Я пошла дальше, граф меня не окликнул.

Взволнованная, я уже не могла работать. В моих мыслях возникали два разных человека: гордый, дерзкий, но невиновный человек и… бессердечный убийца. Где истина? А впрочем, какое мне до этого дело? Моей заботой были картины, а не он.

В ночь на Рождество все пошли на праздничную мессу в старую церковь Гайара. Первые ряды заняли граф с Женевьевой и гости замка. За ними сидели мы с Нуну, за нами — слуги. Скамьи были переполнены.

Бастиды явились в своих лучших нарядах: госпожа Бастид вся в черном, прелестная Габриелла в сером. Ее сопровождал молодой человек. Я несколько раз видела его на виноградниках. Это был тот самый Жак, который попал в аварию вместе с Арманом Бастидом.

Иву и Марго не сиделось на месте. До праздника оставались считанные минуты. Я заметила, что на них смотрит Женевьева. Думаю, вместо того, чтобы возвращаться в замок, ей хотелось бы пойти к Бастидам и повеселиться от души — как только дети умеют веселиться на Рождество.

Я правильно поступила, сказав ей, что оставлю свои туфли у камина в классной комнате, и предложив ей сделать то же самое. Конечно, наш тихий семейный праздник не сравнится с гвалтом, который поднимется рождественским утром у Бастидов, но это все же лучше, чем ничего. А Женевьева пришла в восторг! В конце концов, она никогда не знала, что такое большая семья. Когда была жива ее мать, они, скорее всего, праздники отмечали втроем — Женевьева, Франсуаза и Нуну. Может быть, еще гувернантка. А граф? Впрочем, при жизни супруги, когда его дочь была маленькой, он вполне мог участвовать в рождественских забавах.

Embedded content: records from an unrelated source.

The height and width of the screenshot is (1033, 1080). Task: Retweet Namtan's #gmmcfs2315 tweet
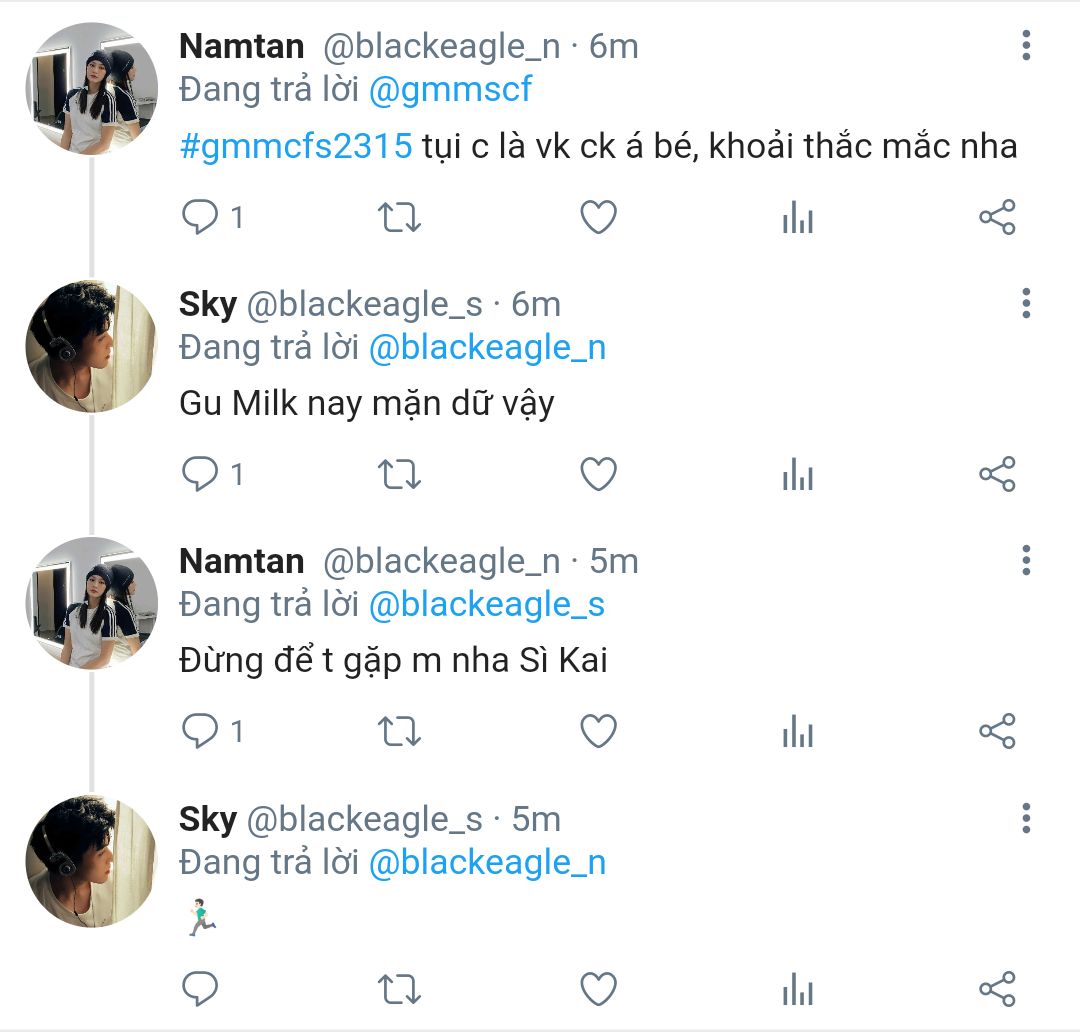click(399, 217)
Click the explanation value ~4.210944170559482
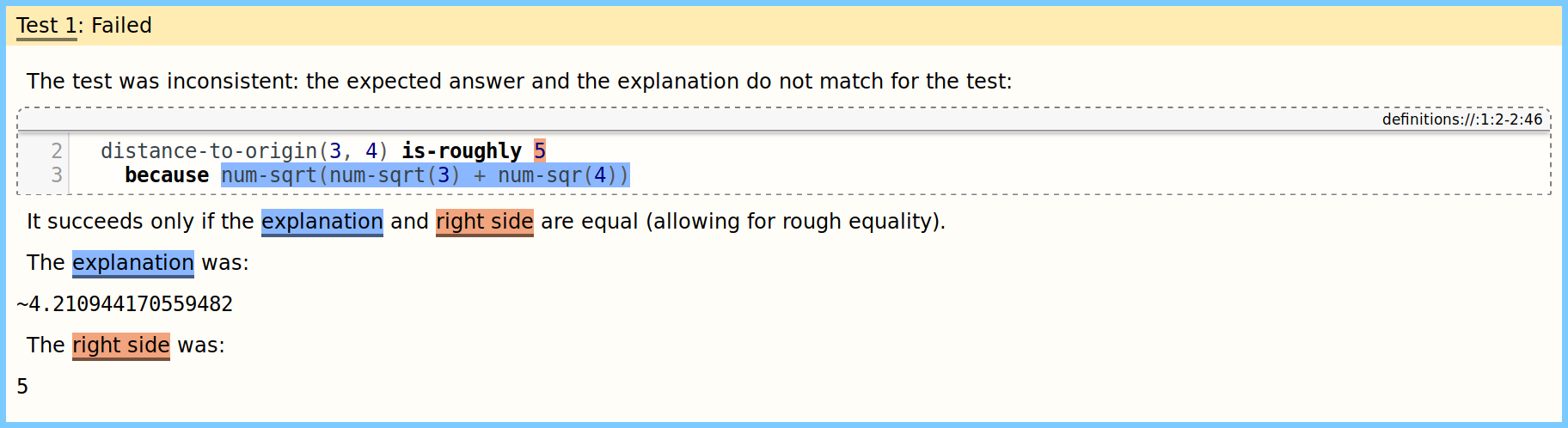 (125, 304)
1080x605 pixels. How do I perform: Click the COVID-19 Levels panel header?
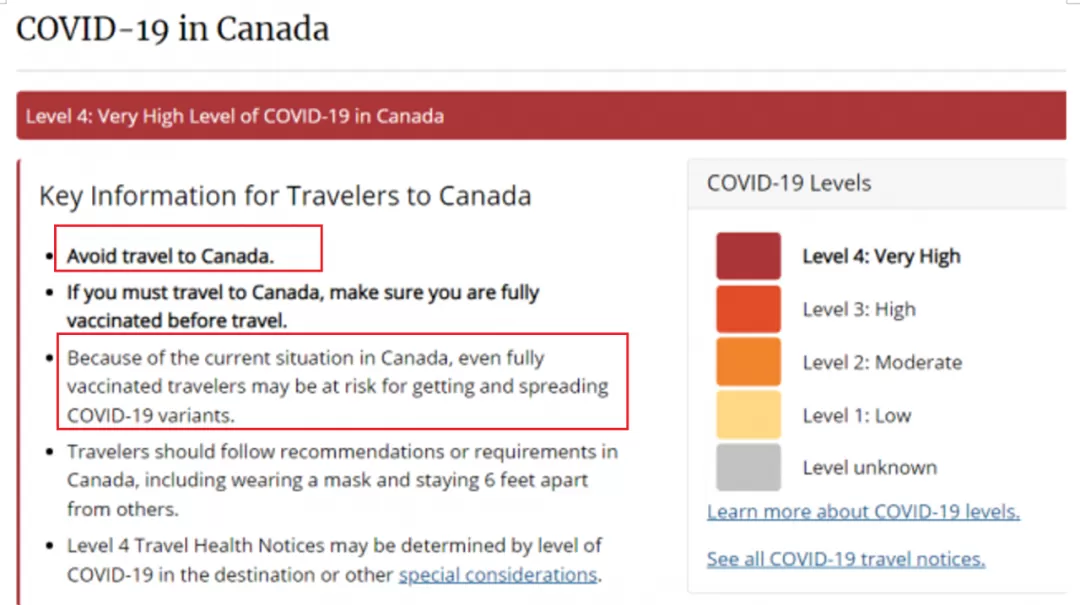coord(877,183)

Владения Женевьевы находились недалеко от моей комнаты и состояли из четырех смежных помещений. Самым большим из них была классная — с высоким сводчатым потолком, амбразурами и каменными приоконными лавками, как во многих комнатах замка. В глаза бросался огромный камин. Как говорила Нуну, там можно было зажарить целого быка. Рядом стоял большущий оловянный котел с чурками. Из комнаты вели три двери: в спальни Женевьевы, Нуну и гувернантки.

После мессы мы торжественно выставили свои туфли у догоравшего камина. Женевьева отправилась спать. Убедившись, что она заснула, мы с Нуну сложили свои подарки в ее башмачок. Я приготовила для нее алую шелковую косынку. Женевьева могла бы носить ее как шейный платок — прекрасное дополнение к костюму для верховой езды, тем более, что алый цвет будет гармонировать с ее темными волосами и черными глазами. Для Нуну, следуя совету госпожи Латьер, владелицы булочной, я купила ее любимые лакомства — ромовые подушечки в красивой коробке. Притворившись, что не заметили своих собственных подарков, мы пожелали друг другу спокойной ночи и разошлись по комнатам.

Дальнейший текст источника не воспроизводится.